### Record list ###

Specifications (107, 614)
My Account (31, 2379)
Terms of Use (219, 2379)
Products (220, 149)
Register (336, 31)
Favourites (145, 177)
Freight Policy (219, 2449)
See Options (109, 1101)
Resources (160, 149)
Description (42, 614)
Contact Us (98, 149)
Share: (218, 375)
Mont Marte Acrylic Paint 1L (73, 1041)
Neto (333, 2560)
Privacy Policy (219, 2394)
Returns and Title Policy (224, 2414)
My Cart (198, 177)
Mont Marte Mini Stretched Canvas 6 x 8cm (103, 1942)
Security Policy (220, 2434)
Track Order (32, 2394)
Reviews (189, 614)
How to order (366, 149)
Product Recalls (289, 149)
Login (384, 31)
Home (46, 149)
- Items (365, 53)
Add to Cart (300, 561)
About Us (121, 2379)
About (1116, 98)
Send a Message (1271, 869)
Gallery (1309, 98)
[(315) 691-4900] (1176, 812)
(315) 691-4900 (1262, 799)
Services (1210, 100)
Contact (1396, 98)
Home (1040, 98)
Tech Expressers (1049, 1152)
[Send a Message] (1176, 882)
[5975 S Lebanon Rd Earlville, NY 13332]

###

Please reproduce every one of the entries above, word for word and in the same order, without changing anything.

Specifications (107, 614)
My Account (31, 2379)
Terms of Use (219, 2379)
Products (220, 149)
Register (336, 31)
Favourites (145, 177)
Freight Policy (219, 2449)
See Options (109, 1101)
Resources (160, 149)
Description (42, 614)
Contact Us (98, 149)
Share: (218, 375)
Mont Marte Acrylic Paint 1L (73, 1041)
Neto (333, 2560)
Privacy Policy (219, 2394)
Returns and Title Policy (224, 2414)
My Cart (198, 177)
Mont Marte Mini Stretched Canvas 6 x 8cm (103, 1942)
Security Policy (220, 2434)
Track Order (32, 2394)
Reviews (189, 614)
How to order (366, 149)
Product Recalls (289, 149)
Login (384, 31)
Home (46, 149)
- Items (365, 53)
Add to Cart (300, 561)
About Us (121, 2379)
About (1116, 98)
Send a Message (1271, 869)
Gallery (1309, 98)
[(315) 691-4900] (1176, 812)
(315) 691-4900 (1262, 799)
Services (1210, 100)
Contact (1396, 98)
Home (1040, 98)
Tech Expressers (1049, 1152)
[Send a Message] (1176, 882)
[5975 S Lebanon Rd Earlville, NY 13332]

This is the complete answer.